As the 9AM hour approached, it did not take anyone with any brains to know that something ominous was taking place. As the expected time of arrival drew closer and closer, the water in the bay began receding out. I remember very clearly that the waters edge was at the boat ramp, just like normal when we arrived. Then it had begun slowly receding out. Where the boats would float off of their trailers at the bottom of the boat ramp, it was now silty sand. And it receded out and out. Just prior to the tidal waves arrival the bay from shore line to flat island had been drained. Little streams were draining out over the reef into the depths. The reef around flat island on both sides was becoming exposed. Twin islands off of Lanakai beach were connected to the shore line by land. Pools of water within the bay, where trapped fish were caught lay flipping around on their sides. They did not have to wait long.
On the horizon very suddenly came a series of waves each a little higher than the wave in front. From our elevated rise on the point we could see a whole set of waves approaching. They were coming fast. They were coming fast enough that even with the on shore trade winds, the waves as they mounted the coastal shelf, feathered and sprayed off the top. They were coming in much faster than the trade winds were blowing.
The first filled the bay to almost normal shore line. But before it could reach the shore line the second flooded past and over the first wave then up the shore line and up shore line a little. The third swamped the shore line and went over into the parking lot and the forth and fifth flooded the parking lot and flowed into the Kaelepulu stream and streets off of Kalaheo. The beach front homes though not knocked off their foundations were flooded. The Beamer home on stilts was in trouble. The concrete wall that separated Foodland and their property set perpendicular to the on coming surge made for an abrupt barrier of which the water just rose up and back washed. I saw their whole house just shift. My heart dropped.

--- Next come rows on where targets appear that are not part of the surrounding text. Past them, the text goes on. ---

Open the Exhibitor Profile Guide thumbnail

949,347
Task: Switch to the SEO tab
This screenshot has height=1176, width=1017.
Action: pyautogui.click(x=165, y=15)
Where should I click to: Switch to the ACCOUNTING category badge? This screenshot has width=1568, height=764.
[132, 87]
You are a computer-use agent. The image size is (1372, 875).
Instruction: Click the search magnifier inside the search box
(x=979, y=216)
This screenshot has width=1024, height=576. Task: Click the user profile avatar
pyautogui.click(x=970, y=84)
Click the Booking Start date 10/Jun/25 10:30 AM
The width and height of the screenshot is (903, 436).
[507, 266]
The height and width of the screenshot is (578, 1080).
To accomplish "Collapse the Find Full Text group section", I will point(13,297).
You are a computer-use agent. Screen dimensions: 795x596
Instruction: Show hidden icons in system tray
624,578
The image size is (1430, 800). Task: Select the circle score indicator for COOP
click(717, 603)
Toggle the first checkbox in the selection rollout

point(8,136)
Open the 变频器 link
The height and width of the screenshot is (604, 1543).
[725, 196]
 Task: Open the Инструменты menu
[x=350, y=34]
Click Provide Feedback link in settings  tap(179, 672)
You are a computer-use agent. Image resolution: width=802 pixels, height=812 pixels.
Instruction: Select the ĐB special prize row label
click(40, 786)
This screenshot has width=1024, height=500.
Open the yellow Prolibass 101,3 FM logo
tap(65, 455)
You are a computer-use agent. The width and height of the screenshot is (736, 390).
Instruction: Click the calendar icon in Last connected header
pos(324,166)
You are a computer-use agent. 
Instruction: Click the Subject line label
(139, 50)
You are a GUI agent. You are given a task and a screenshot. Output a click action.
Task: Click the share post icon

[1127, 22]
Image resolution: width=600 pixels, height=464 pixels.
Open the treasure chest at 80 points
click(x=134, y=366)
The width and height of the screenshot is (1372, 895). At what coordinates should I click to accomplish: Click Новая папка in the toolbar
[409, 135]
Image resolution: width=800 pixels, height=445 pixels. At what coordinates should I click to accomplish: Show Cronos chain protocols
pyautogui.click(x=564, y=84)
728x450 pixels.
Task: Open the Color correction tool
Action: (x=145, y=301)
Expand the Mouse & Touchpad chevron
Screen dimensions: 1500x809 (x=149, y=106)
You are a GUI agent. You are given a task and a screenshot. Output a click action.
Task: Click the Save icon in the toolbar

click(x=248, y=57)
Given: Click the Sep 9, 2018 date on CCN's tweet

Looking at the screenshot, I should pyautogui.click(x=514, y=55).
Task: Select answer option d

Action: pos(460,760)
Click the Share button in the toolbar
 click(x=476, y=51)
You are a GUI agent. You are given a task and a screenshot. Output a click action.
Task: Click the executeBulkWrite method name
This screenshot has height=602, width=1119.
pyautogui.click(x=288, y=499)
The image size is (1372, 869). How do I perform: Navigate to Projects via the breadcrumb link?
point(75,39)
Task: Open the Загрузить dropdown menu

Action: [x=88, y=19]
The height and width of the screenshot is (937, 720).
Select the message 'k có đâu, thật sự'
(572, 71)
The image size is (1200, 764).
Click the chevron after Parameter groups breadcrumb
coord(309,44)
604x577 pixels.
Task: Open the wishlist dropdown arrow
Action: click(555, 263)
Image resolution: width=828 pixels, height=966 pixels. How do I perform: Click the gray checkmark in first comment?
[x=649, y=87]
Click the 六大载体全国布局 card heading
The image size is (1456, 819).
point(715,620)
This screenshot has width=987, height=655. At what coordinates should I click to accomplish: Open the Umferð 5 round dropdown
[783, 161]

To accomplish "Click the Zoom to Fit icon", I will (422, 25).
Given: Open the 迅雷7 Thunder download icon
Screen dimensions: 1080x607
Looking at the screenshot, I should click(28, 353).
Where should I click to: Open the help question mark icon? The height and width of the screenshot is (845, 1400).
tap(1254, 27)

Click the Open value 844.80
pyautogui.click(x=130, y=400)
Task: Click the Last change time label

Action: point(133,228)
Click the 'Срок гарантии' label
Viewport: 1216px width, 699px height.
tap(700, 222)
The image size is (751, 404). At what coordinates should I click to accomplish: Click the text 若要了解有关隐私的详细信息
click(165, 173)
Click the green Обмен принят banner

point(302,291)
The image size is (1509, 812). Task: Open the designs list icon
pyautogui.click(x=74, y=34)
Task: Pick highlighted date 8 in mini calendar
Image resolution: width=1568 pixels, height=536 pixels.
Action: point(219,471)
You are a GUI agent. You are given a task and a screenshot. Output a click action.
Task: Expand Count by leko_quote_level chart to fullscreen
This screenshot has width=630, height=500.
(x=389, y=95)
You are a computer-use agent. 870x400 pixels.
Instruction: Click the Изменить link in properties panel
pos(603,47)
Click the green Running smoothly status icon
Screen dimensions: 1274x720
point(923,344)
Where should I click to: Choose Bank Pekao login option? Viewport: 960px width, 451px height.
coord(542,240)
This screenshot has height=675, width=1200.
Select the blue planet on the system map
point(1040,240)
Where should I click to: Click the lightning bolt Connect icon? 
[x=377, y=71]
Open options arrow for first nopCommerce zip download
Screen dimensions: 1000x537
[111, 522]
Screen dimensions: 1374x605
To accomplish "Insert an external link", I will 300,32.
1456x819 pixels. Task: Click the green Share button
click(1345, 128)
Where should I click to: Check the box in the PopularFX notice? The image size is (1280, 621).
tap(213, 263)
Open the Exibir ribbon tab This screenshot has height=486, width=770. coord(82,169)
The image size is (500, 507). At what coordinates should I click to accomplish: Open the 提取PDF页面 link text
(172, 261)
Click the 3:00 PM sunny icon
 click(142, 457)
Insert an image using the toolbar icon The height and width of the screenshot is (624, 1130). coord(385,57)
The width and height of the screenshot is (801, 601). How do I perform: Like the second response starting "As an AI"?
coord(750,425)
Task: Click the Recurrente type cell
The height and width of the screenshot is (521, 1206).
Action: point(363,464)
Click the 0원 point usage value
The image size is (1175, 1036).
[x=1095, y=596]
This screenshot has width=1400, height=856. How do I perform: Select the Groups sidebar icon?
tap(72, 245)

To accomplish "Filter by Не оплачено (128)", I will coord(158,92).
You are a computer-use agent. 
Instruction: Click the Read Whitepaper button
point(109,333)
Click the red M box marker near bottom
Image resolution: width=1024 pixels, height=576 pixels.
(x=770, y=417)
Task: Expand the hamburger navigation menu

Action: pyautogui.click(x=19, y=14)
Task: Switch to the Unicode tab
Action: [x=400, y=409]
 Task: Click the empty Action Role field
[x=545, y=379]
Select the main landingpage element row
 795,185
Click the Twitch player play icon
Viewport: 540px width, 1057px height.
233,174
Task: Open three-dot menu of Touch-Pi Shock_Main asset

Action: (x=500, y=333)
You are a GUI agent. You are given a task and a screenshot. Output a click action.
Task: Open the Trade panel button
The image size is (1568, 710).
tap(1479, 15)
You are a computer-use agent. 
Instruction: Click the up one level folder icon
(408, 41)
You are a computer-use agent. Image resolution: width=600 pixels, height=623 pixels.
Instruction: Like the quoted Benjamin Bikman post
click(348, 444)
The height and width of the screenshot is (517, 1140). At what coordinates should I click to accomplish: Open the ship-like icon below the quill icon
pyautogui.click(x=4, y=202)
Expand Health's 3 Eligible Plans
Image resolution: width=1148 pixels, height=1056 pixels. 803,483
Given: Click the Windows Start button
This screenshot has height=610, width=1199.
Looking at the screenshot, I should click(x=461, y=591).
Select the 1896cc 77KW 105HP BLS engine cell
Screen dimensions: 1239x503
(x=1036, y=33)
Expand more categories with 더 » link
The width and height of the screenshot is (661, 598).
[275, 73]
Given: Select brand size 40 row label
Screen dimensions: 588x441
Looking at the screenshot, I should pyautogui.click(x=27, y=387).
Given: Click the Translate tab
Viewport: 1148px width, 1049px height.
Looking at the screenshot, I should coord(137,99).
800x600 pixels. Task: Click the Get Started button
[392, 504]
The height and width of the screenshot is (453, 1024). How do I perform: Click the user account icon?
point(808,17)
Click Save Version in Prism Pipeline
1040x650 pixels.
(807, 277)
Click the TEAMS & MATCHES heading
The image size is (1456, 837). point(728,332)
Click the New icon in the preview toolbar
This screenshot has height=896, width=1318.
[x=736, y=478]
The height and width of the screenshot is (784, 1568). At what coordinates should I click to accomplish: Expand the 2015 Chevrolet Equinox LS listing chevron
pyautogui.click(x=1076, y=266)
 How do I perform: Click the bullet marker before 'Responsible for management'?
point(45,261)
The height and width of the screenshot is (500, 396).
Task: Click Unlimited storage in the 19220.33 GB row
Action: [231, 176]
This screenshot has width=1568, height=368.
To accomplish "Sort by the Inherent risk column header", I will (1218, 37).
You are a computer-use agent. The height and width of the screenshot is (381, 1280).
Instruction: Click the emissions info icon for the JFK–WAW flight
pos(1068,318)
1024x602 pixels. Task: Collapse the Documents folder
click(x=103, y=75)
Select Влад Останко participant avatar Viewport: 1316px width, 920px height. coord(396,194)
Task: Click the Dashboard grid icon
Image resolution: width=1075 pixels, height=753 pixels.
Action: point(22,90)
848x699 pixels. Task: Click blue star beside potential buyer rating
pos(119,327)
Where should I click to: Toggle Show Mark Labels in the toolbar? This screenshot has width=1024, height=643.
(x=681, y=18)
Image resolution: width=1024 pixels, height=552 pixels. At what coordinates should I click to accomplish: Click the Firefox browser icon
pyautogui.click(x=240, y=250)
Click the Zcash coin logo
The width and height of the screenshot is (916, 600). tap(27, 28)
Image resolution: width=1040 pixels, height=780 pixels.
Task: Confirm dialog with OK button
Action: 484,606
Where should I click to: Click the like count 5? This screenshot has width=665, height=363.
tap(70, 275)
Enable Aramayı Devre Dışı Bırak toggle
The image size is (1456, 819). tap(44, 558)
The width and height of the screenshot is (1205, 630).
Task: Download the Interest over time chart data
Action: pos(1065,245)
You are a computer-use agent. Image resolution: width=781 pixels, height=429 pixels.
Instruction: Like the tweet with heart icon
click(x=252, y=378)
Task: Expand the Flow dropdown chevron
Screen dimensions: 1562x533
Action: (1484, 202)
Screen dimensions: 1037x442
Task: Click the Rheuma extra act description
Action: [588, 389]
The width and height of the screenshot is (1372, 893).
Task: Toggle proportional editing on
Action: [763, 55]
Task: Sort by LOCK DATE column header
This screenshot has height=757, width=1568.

In Kailua it was the only house that was damaged. The waves just flooded and flowed around the beach front homes. The concrete wall barrier had stopped the flow.
For me, seeing this Tidal wave or as they are now called Tsunami, ‘Yes Glen, you may still have your day!’, was an experience of a life time. Standing there on Lanakai point, just above Kailua Beach Park, a place that I had grown up and literally spent so much of my leisure time, my boy hood play time with my best friend and then in this one mid morning day watching and seeing this water receding out of the bay. To say it was eerie or spokey was not nearly as much as to say it was also shocking. I know it happened. I watched it happen. It all took place in a time frame that was progressive and measured. I was a spectator to an awesome event that altered a lot of peoples lives with all the detailed information shared with me by my Father’s first hand knowledge.
Some months later my Dad read from a report on the Earthquake that had generated this tidal wave. Had the fault shift been opposite to this one, the tidal wave would have been substantially larger and more powerful than it was. Consequently because it was in the opposite direction, the Aleutian chain of islands received a massive wave. Not Hawaii as had occurred in the 1946 earthquake.